Reproduce all the entries exactly.

========================

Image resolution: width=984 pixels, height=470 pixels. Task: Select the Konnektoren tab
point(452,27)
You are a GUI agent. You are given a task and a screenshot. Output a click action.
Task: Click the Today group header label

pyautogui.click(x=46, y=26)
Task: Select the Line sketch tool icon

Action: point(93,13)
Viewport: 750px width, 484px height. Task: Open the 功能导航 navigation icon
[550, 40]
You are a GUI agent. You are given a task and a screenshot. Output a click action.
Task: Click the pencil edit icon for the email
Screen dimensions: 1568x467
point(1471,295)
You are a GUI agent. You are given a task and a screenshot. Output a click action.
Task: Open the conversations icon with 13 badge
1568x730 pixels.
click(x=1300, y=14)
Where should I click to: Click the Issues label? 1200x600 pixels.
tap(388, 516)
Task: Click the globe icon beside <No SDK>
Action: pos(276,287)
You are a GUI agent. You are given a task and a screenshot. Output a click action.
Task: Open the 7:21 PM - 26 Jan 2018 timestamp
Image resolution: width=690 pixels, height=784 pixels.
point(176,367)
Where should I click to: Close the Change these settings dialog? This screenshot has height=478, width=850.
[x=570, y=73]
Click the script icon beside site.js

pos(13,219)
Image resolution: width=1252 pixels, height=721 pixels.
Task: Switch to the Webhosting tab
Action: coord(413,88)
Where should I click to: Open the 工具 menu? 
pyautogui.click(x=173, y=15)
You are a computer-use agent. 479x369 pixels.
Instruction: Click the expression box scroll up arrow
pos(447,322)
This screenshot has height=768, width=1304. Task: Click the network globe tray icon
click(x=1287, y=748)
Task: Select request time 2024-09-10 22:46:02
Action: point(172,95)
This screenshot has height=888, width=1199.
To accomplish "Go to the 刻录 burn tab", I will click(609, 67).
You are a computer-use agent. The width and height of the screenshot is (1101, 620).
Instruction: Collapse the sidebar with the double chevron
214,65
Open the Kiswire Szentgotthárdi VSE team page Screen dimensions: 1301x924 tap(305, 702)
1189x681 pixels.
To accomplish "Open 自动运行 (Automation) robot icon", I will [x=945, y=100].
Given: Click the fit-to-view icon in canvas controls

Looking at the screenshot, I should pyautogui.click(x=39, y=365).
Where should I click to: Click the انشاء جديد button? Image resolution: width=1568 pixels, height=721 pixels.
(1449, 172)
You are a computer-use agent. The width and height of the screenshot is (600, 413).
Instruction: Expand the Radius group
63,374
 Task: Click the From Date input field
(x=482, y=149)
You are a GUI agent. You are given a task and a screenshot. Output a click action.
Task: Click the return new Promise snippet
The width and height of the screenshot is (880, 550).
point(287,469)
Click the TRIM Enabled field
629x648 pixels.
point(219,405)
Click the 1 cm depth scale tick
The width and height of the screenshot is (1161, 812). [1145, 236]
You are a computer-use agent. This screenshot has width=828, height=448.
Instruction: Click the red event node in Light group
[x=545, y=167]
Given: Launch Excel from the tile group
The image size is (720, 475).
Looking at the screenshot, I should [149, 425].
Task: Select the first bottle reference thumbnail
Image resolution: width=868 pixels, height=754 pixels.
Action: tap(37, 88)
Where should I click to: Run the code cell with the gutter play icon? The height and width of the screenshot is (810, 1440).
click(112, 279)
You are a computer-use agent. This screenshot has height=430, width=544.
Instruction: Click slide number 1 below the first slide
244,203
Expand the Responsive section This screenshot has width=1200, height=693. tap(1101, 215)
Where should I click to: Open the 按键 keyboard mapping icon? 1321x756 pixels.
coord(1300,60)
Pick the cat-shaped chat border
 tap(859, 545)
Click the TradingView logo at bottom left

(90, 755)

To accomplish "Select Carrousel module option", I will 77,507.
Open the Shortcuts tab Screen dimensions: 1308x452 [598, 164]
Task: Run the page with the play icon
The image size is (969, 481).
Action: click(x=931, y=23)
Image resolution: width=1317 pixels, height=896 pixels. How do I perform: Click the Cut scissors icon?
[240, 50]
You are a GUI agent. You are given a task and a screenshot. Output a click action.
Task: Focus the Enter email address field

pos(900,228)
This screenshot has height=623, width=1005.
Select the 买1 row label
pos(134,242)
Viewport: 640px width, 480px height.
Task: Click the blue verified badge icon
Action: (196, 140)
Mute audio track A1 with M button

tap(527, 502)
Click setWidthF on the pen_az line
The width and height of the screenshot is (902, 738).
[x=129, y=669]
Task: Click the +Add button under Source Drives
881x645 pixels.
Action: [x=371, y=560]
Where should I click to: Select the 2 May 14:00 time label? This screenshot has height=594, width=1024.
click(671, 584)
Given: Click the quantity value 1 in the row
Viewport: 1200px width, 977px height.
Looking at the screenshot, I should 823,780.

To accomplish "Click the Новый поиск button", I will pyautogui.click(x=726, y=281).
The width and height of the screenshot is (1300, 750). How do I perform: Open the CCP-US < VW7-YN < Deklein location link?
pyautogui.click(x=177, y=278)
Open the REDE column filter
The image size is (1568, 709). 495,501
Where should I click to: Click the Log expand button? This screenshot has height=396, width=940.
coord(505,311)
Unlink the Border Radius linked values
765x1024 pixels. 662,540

========================

● Reply to the exercise
Image resolution: width=984 pixels, height=470 pixels. Task: Select the Konnektoren tab
point(452,27)
You are a GUI agent. You are given a task and a screenshot. Output a click action.
Task: Click the Today group header label

pyautogui.click(x=46, y=26)
Task: Select the Line sketch tool icon

Action: point(93,13)
Viewport: 750px width, 484px height. Task: Open the 功能导航 navigation icon
[550, 40]
You are a GUI agent. You are given a task and a screenshot. Output a click action.
Task: Click the pencil edit icon for the email
Screen dimensions: 1568x467
point(1471,295)
You are a GUI agent. You are given a task and a screenshot. Output a click action.
Task: Open the conversations icon with 13 badge
1568x730 pixels.
click(x=1300, y=14)
Where should I click to: Click the Issues label? 1200x600 pixels.
tap(388, 516)
Task: Click the globe icon beside <No SDK>
Action: pos(276,287)
You are a GUI agent. You are given a task and a screenshot. Output a click action.
Task: Open the 7:21 PM - 26 Jan 2018 timestamp
Image resolution: width=690 pixels, height=784 pixels.
point(176,367)
Where should I click to: Close the Change these settings dialog? This screenshot has height=478, width=850.
[x=570, y=73]
Click the script icon beside site.js

pos(13,219)
Image resolution: width=1252 pixels, height=721 pixels.
Task: Switch to the Webhosting tab
Action: coord(413,88)
Where should I click to: Open the 工具 menu? 
pyautogui.click(x=173, y=15)
You are a computer-use agent. 479x369 pixels.
Instruction: Click the expression box scroll up arrow
pos(447,322)
This screenshot has height=768, width=1304. Task: Click the network globe tray icon
click(x=1287, y=748)
Task: Select request time 2024-09-10 22:46:02
Action: point(172,95)
This screenshot has height=888, width=1199.
To accomplish "Go to the 刻录 burn tab", I will click(609, 67).
You are a computer-use agent. The width and height of the screenshot is (1101, 620).
Instruction: Collapse the sidebar with the double chevron
214,65
Open the Kiswire Szentgotthárdi VSE team page Screen dimensions: 1301x924 tap(305, 702)
1189x681 pixels.
To accomplish "Open 自动运行 (Automation) robot icon", I will [x=945, y=100].
Given: Click the fit-to-view icon in canvas controls

Looking at the screenshot, I should pyautogui.click(x=39, y=365).
Where should I click to: Click the انشاء جديد button? Image resolution: width=1568 pixels, height=721 pixels.
(1449, 172)
You are a computer-use agent. The width and height of the screenshot is (600, 413).
Instruction: Expand the Radius group
63,374
 Task: Click the From Date input field
(x=482, y=149)
You are a GUI agent. You are given a task and a screenshot. Output a click action.
Task: Click the return new Promise snippet
The width and height of the screenshot is (880, 550).
point(287,469)
Click the TRIM Enabled field
629x648 pixels.
point(219,405)
Click the 1 cm depth scale tick
The width and height of the screenshot is (1161, 812). [1145, 236]
You are a computer-use agent. This screenshot has width=828, height=448.
Instruction: Click the red event node in Light group
[x=545, y=167]
Given: Launch Excel from the tile group
The image size is (720, 475).
Looking at the screenshot, I should [149, 425].
Task: Select the first bottle reference thumbnail
Image resolution: width=868 pixels, height=754 pixels.
Action: tap(37, 88)
Where should I click to: Run the code cell with the gutter play icon? The height and width of the screenshot is (810, 1440).
click(112, 279)
You are a computer-use agent. This screenshot has height=430, width=544.
Instruction: Click slide number 1 below the first slide
244,203
Expand the Responsive section This screenshot has width=1200, height=693. tap(1101, 215)
Where should I click to: Open the 按键 keyboard mapping icon? 1321x756 pixels.
coord(1300,60)
Pick the cat-shaped chat border
 tap(859, 545)
Click the TradingView logo at bottom left

(90, 755)

To accomplish "Select Carrousel module option", I will 77,507.
Open the Shortcuts tab Screen dimensions: 1308x452 [598, 164]
Task: Run the page with the play icon
The image size is (969, 481).
Action: click(x=931, y=23)
Image resolution: width=1317 pixels, height=896 pixels. How do I perform: Click the Cut scissors icon?
[240, 50]
You are a GUI agent. You are given a task and a screenshot. Output a click action.
Task: Focus the Enter email address field

pos(900,228)
This screenshot has height=623, width=1005.
Select the 买1 row label
pos(134,242)
Viewport: 640px width, 480px height.
Task: Click the blue verified badge icon
Action: (196, 140)
Mute audio track A1 with M button

tap(527, 502)
Click setWidthF on the pen_az line
The width and height of the screenshot is (902, 738).
[x=129, y=669]
Task: Click the +Add button under Source Drives
881x645 pixels.
Action: [x=371, y=560]
Where should I click to: Select the 2 May 14:00 time label? This screenshot has height=594, width=1024.
click(671, 584)
Given: Click the quantity value 1 in the row
Viewport: 1200px width, 977px height.
Looking at the screenshot, I should 823,780.

To accomplish "Click the Новый поиск button", I will pyautogui.click(x=726, y=281).
The width and height of the screenshot is (1300, 750). How do I perform: Open the CCP-US < VW7-YN < Deklein location link?
pyautogui.click(x=177, y=278)
Open the REDE column filter
The image size is (1568, 709). 495,501
Where should I click to: Click the Log expand button? This screenshot has height=396, width=940.
coord(505,311)
Unlink the Border Radius linked values
765x1024 pixels. 662,540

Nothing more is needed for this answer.